Researchers of the Zelinsky Institute investigated the nature of the bond between carboxylate radicals and metals
Metal complex catalysis is currently one of the most promising approaches to the synthesis of many organic compounds. However, the development of efficient catalytic systems is impossible without a detailed understanding of the processes occurring between the substrate, the metal center of the catalyst, and the ligand. One of the most difficult questions in metal-catalyzed oxidation processes is the nature of active intermediates. Is there a generation of free radical species? Or are these particles bound to the metal? Or maybe we are dealing with a metal center in higher oxidation states?

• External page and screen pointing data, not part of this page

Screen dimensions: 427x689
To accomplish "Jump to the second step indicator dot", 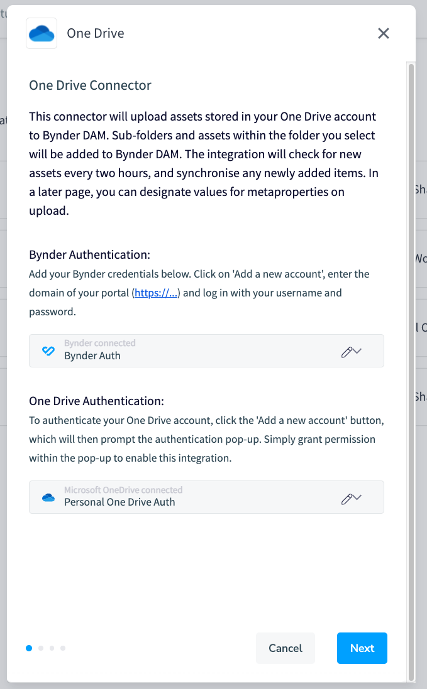I will [41, 648].
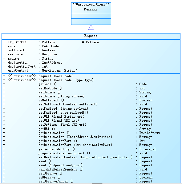Click the getRawCode () operation

coord(50,88)
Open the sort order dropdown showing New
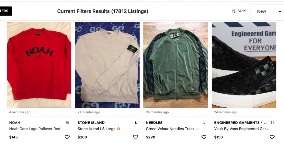284x154 pixels. click(268, 11)
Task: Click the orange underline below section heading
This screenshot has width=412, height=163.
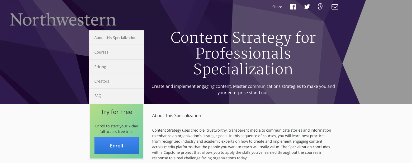Action: point(182,121)
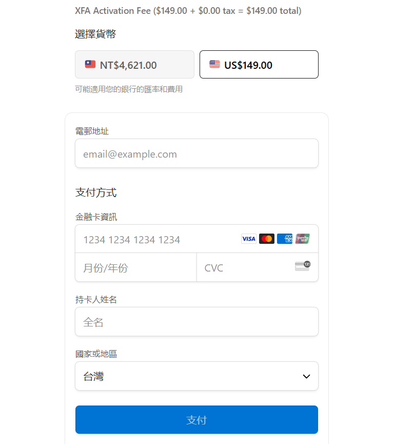The image size is (394, 444).
Task: Click the 全名 cardholder name field
Action: point(196,322)
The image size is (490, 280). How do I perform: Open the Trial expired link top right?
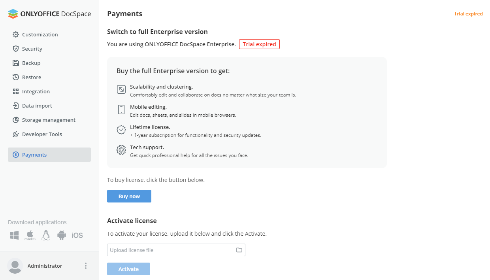pos(469,13)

Scientists from the Laboratory for the Study of Homolytic Reactions of the ZIOC together with colleagues from Florida State University, answer these questions in their work on metal-catalyzed acyloxylation of C(sp3)-H bonds with cyclic diacyl peroxides. The reaction proceeds through the formation of carboxylate radicals, which are able to avoid decarboxylation while remaining reactive.

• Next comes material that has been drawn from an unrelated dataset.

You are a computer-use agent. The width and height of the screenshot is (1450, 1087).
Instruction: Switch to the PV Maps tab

As a rule, carboxylate radicals bind to the metal as an X-ligand and lose their radical nature. Using computational and experimental methods, the authors found that there was a way to make the carboxylate a monodentate L-ligand and retain the radical character. It was shown that the carboxylate radical acted as L-ligand with some high-spin transition metal centers. Such coordination retains the O-radical character necessary for the activation of the C-H bond through the transfer of a hydrogen atom. Interception of the new C-radical by the metal and subsequent reductive elimination leads to formal acyloxylation of the C-H bond.
Source:
Leah Kuhn, Vera A. Vil’, Yana A. Barsegyan, Alexander O. Terent’ev, Igor V. Alabugin Carboxylate as a Non-innocent L-Ligand: Computational and Experimental Search for Metal-Bound Carboxylate Radicals Org. Lett., 2022, accepted manuscript. DOI: 10.1021/acs.orglett.2c01356.